Definition	Torque [mN·m]
Analysis (@10,000 rpm)	150.237
Experiment (@10,107.5 rpm)	150.156
Error rate	0.05%

.

7. Discussion and Conclusions

In this study, using Fe-6.5 wt.%Si powder prepared via 50% hybrid atomization and 50% gas atomization (3 h milling time), prototype stator cores were produced under optimal conditions determined via finite-element method analysis based on the Taguchi method. The optimal process conditions were experimentally verified through comparisons with the results from density tests and the SEM analysis. Accordingly, the following observations were noted:

• The Taguchi method was used to select the optimal process conditions for molding the Fe-6.5 wt.%Si powder, and the difference between the maximum and minimum relative densities of the final molded body was set as the characteristic value. In addition, the molding pressure, molding temperature, and temperature rise time, which affect formability, were selected as the control factors.
• Based on powder metallurgy analysis using the Taguchi method, the optimal process conditions were found to be a molding pressure of 120 MPa, a molding temperature of 500 °C, and a temperature rise time of 120 s. Under these conditions, the average relative density was 0.799, and the difference between the maximum and minimum relative densities was 0.218. Additionally, the average effective stress and average mean stress were 578.69 MPa and −441.04 MPa, respectively.
• Core loss, saturation flux density, and bulk conductivity were measured, and motor performance analysis was performed. As a result, the average torque was 150.237 mN·m at 10,000 rpm.
• To validate the optimal process conditions, three prototype stator cores were manufactured, and the densities obtained from the powder metallurgy simulation were compared with those of the prototypes. To analyze the trend of internal density, SEM was analyzed by dividing the 15, 9, and 3 mm sections from the bottom into the top, middle, and bottom. The powder metallurgy analysis showed that the density decreased from the top to the middle to the bottom; this trend was consistent with the SEM analysis.
• XRD tests were performed to confirm the phase information of the stator core, and EDS and EBSD tests were performed to quantitatively characterize the crystal phase and particle distribution. As a result of the test, it was confirmed that the peak value was the same as the peak value of ɑ-Fe, and it had a BCC crystal structure.
• A test motor was manufactured using SMCs stator core, and performance tests were conducted. As a result, the torque was found to be 150.156 mN·m at 10,107.5 rpm. In addition, the reliability of the analysis can be verified, as the error rate between the analysis and test results was 0.05%.

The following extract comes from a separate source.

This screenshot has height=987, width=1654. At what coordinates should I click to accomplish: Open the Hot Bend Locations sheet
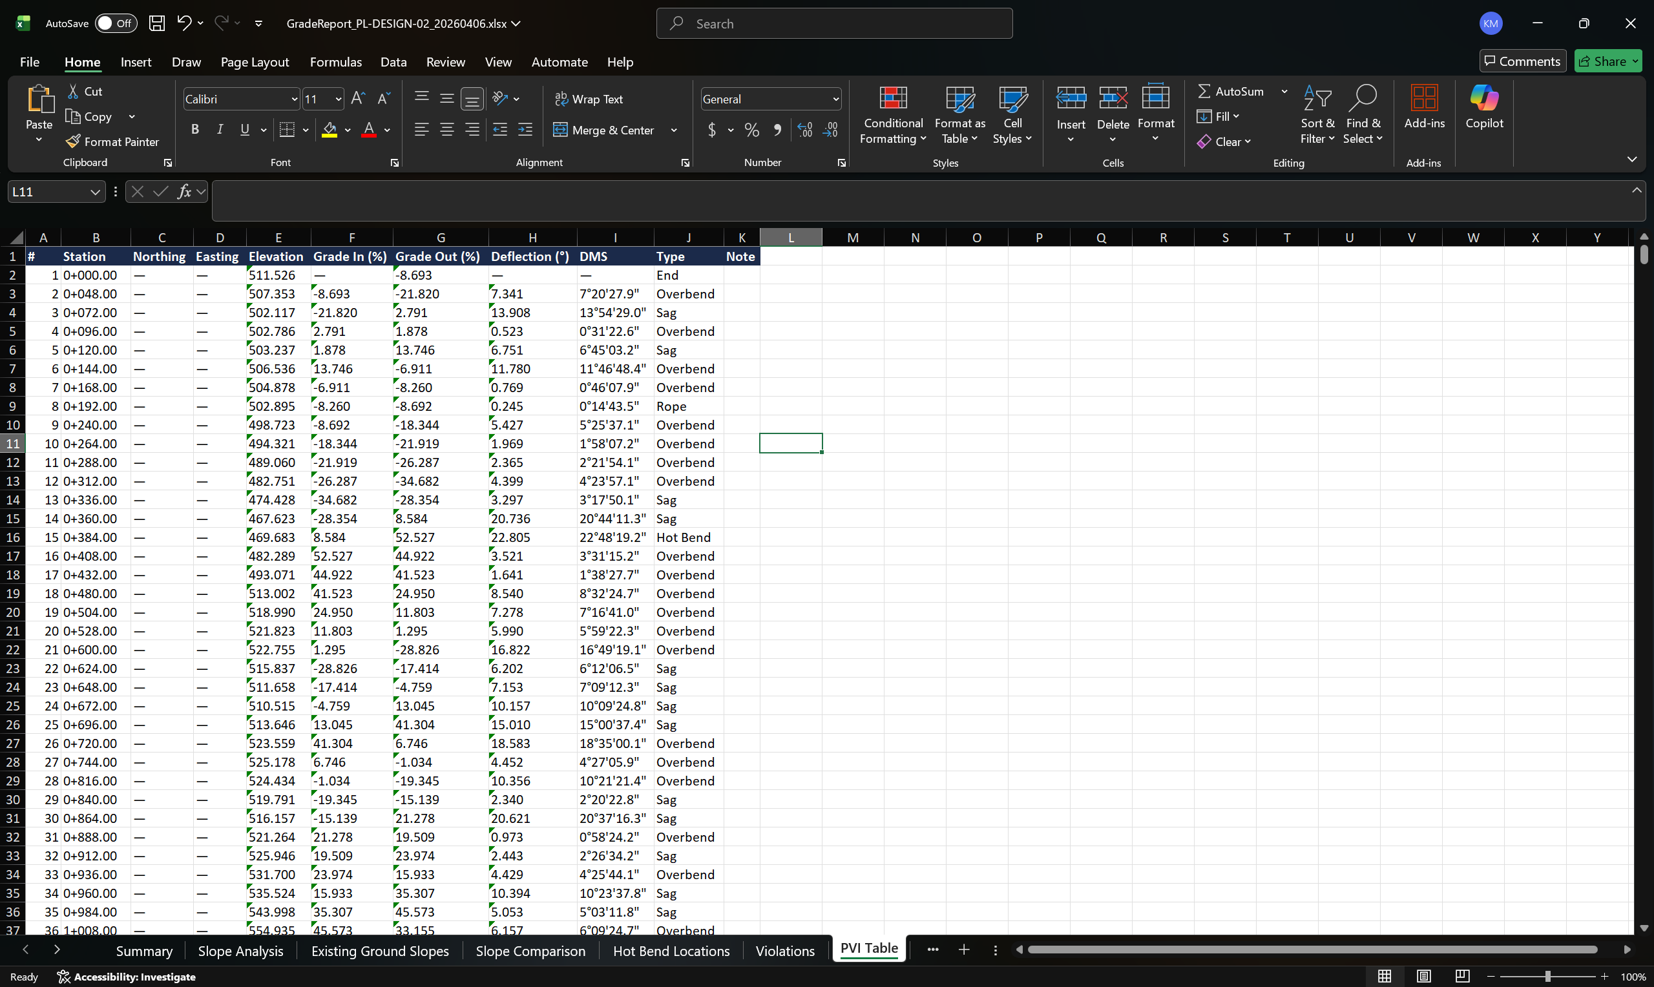[671, 950]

The powder metallurgy analysis in this study was conducted to determine the optimal initial process conditions for the manufacturing of SMCs. We successfully determined process conditions that can reduce defects by minimizing the difference between the maximum and minimum relative densities of the product. In addition, a motor was manufactured using a SMC stator core, and it was confirmed that the error rate between the analysis results and the experimental results was very small.

Additional research is needed to determine optimal process conditions for the manufacturing of stator cores of various shapes using Fe-6.5 wt.%Si powder.